Sì, perché la solitudine – quando non rappresenta una condanna ma una conquista – è una signora che a volte impara e a volte insegna, paga di un’altalenante reciprocità di scambi vicendevoli tra mente e cuore, tra orgoglio e pregiudizio, tra visioni e passioni. Insomma, quando si evita ad ogni costo l’angustia di trovarsi soli, si rinuncia all’opportunità di provare le vertigini della solitudine, quel sublime stato in cui è dato di raccogliere le proprie idee: meditare, riflettere, creare e – in ultima analisi – dare senso e sostanza alla comunicazione. Per contro, se si vive la solitudine come isolamento, si sperimenta l’assenza di significato: quell’insignificanza che può identificarsi con il nichilismo, col negare che esista una verità e, soprattutto, una verità che passi attraverso le ferite. È così che si insinua il pericolo maggiore: la perdita del gusto di vivere, di meravigliarsi, di immaginare nuovi orizzonti esistenziali al nostro esserci qui ed ora. E così si finisce col mettere la propria esistenza su di un piano inclinato, perché senza speranza è logicamente impossibile trovare l’insperato!

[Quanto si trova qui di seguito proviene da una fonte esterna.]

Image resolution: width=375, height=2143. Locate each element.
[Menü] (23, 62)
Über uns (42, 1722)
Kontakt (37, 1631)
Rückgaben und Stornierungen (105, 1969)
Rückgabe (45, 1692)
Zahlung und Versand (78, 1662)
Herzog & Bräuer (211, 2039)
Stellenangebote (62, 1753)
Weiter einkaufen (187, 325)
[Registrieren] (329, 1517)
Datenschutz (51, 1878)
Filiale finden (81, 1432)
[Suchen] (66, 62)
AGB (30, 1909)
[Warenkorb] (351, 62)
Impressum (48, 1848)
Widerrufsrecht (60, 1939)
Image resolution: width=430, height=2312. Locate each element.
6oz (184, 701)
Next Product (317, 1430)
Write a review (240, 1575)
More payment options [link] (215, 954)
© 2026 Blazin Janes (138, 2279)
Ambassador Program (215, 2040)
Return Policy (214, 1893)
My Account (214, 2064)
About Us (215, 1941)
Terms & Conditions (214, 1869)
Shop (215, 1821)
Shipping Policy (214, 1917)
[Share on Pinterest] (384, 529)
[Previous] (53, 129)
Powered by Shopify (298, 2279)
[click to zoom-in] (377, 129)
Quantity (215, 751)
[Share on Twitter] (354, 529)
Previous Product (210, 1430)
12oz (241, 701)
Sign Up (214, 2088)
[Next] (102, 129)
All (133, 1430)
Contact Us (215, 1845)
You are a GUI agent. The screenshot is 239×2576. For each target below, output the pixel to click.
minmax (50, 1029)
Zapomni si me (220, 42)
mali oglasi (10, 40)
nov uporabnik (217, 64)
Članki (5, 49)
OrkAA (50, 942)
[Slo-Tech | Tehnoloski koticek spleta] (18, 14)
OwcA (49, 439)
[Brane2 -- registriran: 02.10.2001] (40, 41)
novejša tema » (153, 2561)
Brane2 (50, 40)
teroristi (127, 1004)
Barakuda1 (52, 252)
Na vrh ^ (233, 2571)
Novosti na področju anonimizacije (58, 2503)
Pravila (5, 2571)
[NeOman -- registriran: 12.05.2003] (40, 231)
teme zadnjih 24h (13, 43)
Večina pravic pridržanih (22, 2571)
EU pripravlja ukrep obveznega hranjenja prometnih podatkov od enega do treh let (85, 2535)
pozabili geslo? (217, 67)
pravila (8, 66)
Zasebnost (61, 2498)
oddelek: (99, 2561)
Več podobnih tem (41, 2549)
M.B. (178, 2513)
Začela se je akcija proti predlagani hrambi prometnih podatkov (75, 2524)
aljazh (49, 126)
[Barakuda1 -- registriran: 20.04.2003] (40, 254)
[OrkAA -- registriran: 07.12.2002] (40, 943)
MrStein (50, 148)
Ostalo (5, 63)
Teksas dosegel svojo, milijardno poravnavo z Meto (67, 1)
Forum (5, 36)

Nel lontano 1976 Giorgio Gaber pubblicava l’album Libertà obbligatoria, in cui c’era una traccia dedicata alla solitudine. Nel testo è dato cogliere alcune perle di ironica saggezza, con cui il cantautore esprime con felice sintesi l’estremo paradosso relazionale: La solitudine non è mica una follia. È indispensabile per star bene in compagnia… I soli sono individui strani, con il gusto di sentirsi fuori dagli schemi. Non si sa bene cosa sono, forse ribelli, forse disertori. Nella follia di oggi i soli sono i nuovi pionieri. Son così bravi a crearsi intorno un’aria di mistero, sono gli Humphrey Bogart dell’amore, son gli ambulanti, son gli dei del caso. I soli sono gli eroi del nuovo mondo coraggioso, con quell’aria un po’ da saggi e un po’ da adolescenti. A volte pieni di energia, a volte tristi, fragili e depressi. I soli hanno l’orgoglio di bastare a sé stessi. Ai soli non si addice il quieto vivere sereno. Qualche volta è una scelta, qualche volta un po’ meno. La solitudine non è malinconia. Un uomo solo è sempre in buona compagnia.